> **TO BE DONE**
Update the items below by changing every "Learn more about SUSE" to "Find out more about SUSE", keeping all other text unchanged.

> **DATA FOR THIS EXERCISE**
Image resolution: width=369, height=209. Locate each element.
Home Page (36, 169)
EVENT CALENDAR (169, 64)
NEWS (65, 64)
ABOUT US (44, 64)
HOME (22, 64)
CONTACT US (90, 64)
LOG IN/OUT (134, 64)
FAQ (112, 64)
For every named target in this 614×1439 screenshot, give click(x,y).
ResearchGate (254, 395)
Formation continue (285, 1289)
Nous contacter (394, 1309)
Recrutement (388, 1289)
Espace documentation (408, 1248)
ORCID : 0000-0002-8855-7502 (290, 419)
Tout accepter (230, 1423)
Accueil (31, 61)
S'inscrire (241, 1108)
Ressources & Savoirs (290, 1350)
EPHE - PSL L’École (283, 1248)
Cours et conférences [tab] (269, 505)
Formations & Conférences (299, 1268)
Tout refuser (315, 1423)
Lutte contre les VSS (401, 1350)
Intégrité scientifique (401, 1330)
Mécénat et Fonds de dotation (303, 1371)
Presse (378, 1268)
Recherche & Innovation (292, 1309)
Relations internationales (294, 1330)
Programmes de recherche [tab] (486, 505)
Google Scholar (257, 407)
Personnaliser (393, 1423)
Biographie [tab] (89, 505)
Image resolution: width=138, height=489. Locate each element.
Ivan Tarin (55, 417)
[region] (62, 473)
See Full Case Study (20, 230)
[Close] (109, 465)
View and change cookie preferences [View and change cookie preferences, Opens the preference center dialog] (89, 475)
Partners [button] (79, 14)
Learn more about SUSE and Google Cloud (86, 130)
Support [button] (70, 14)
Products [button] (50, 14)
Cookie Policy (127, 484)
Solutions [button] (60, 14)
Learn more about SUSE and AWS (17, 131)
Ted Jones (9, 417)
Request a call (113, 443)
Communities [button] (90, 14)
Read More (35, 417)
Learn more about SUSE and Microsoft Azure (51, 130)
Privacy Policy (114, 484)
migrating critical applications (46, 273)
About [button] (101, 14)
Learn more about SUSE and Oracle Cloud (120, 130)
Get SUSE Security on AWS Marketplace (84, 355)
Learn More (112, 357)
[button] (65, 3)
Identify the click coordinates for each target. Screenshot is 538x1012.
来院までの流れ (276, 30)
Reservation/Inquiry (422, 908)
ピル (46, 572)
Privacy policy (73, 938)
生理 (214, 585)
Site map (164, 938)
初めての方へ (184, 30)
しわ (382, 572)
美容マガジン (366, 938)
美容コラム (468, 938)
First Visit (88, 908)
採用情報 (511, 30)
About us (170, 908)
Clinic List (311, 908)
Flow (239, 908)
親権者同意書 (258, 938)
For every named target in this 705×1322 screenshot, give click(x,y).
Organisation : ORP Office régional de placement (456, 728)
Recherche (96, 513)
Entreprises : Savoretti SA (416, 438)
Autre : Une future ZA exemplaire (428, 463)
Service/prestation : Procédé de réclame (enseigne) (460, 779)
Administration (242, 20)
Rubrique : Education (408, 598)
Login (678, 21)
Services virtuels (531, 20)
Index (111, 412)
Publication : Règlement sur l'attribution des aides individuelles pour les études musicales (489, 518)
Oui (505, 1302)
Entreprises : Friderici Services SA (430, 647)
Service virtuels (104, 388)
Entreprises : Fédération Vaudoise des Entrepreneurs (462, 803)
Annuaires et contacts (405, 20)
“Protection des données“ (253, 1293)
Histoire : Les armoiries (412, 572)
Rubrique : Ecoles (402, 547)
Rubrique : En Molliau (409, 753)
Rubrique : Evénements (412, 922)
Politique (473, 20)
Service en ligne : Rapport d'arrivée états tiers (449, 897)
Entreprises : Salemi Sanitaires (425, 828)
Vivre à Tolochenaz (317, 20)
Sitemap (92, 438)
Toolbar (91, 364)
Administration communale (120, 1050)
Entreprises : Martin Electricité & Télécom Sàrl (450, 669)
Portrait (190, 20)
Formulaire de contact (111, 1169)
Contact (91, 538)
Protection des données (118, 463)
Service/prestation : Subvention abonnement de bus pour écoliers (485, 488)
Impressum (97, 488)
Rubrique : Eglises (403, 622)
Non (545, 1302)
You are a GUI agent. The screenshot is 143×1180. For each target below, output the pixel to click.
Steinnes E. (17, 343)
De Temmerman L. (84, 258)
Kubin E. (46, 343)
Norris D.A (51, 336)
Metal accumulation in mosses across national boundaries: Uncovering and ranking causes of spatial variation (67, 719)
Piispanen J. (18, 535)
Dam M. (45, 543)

> **EXERCISE OUTPUT**
Image resolution: width=369, height=209. Locate each element.
Home Page (36, 169)
EVENT CALENDAR (169, 64)
NEWS (65, 64)
ABOUT US (44, 64)
HOME (22, 64)
CONTACT US (90, 64)
LOG IN/OUT (134, 64)
FAQ (112, 64)
For every named target in this 614×1439 screenshot, give click(x,y).
ResearchGate (254, 395)
Formation continue (285, 1289)
Nous contacter (394, 1309)
Recrutement (388, 1289)
Espace documentation (408, 1248)
ORCID : 0000-0002-8855-7502 (290, 419)
Tout accepter (230, 1423)
Accueil (31, 61)
S'inscrire (241, 1108)
Ressources & Savoirs (290, 1350)
EPHE - PSL L’École (283, 1248)
Cours et conférences [tab] (269, 505)
Formations & Conférences (299, 1268)
Tout refuser (315, 1423)
Lutte contre les VSS (401, 1350)
Intégrité scientifique (401, 1330)
Mécénat et Fonds de dotation (303, 1371)
Presse (378, 1268)
Recherche & Innovation (292, 1309)
Relations internationales (294, 1330)
Programmes de recherche [tab] (486, 505)
Google Scholar (257, 407)
Personnaliser (393, 1423)
Biographie [tab] (89, 505)
Image resolution: width=138, height=489. Locate each element.
Ivan Tarin (55, 417)
[region] (62, 473)
See Full Case Study (20, 230)
[Close] (109, 465)
View and change cookie preferences [View and change cookie preferences, Opens the preference center dialog] (89, 475)
Partners [button] (79, 14)
Find out more about SUSE and Google Cloud (86, 130)
Support [button] (70, 14)
Products [button] (50, 14)
Cookie Policy (127, 484)
Solutions [button] (60, 14)
Find out more about SUSE and AWS (17, 131)
Ted Jones (9, 417)
Request a call (113, 443)
Communities [button] (90, 14)
Read More (35, 417)
Find out more about SUSE and Microsoft Azure (51, 130)
Privacy Policy (114, 484)
migrating critical applications (46, 273)
About [button] (101, 14)
Find out more about SUSE and Oracle Cloud (120, 130)
Get SUSE Security on AWS Marketplace (84, 355)
Learn More (112, 357)
[button] (65, 3)
Identify the click coordinates for each target. Screenshot is 538x1012.
来院までの流れ (276, 30)
Reservation/Inquiry (422, 908)
ピル (46, 572)
Privacy policy (73, 938)
生理 (214, 585)
Site map (164, 938)
初めての方へ (184, 30)
しわ (382, 572)
美容マガジン (366, 938)
美容コラム (468, 938)
First Visit (88, 908)
採用情報 (511, 30)
About us (170, 908)
Clinic List (311, 908)
Flow (239, 908)
親権者同意書 (258, 938)
For every named target in this 705×1322 screenshot, give click(x,y).
Organisation : ORP Office régional de placement (456, 728)
Recherche (96, 513)
Entreprises : Savoretti SA (416, 438)
Autre : Une future ZA exemplaire (428, 463)
Service/prestation : Procédé de réclame (enseigne) (460, 779)
Administration (242, 20)
Rubrique : Education (408, 598)
Login (678, 21)
Services virtuels (531, 20)
Index (111, 412)
Publication : Règlement sur l'attribution des aides individuelles pour les études musicales (489, 518)
Oui (505, 1302)
Entreprises : Friderici Services SA (430, 647)
Service virtuels (104, 388)
Entreprises : Fédération Vaudoise des Entrepreneurs (462, 803)
Annuaires et contacts (405, 20)
“Protection des données“ (253, 1293)
Histoire : Les armoiries (412, 572)
Rubrique : Ecoles (402, 547)
Rubrique : En Molliau (409, 753)
Rubrique : Evénements (412, 922)
Politique (473, 20)
Service en ligne : Rapport d'arrivée états tiers (449, 897)
Entreprises : Salemi Sanitaires (425, 828)
Vivre à Tolochenaz (317, 20)
Sitemap (92, 438)
Toolbar (91, 364)
Administration communale (120, 1050)
Entreprises : Martin Electricité & Télécom Sàrl (450, 669)
Portrait (190, 20)
Formulaire de contact (111, 1169)
Contact (91, 538)
Protection des données (118, 463)
Service/prestation : Subvention abonnement de bus pour écoliers (485, 488)
Impressum (97, 488)
Rubrique : Eglises (403, 622)
Non (545, 1302)
You are a GUI agent. The screenshot is 143×1180. For each target below, output the pixel to click.
Steinnes E. (17, 343)
De Temmerman L. (84, 258)
Kubin E. (46, 343)
Norris D.A (51, 336)
Metal accumulation in mosses across national boundaries: Uncovering and ranking causes of spatial variation (67, 719)
Piispanen J. (18, 535)
Dam M. (45, 543)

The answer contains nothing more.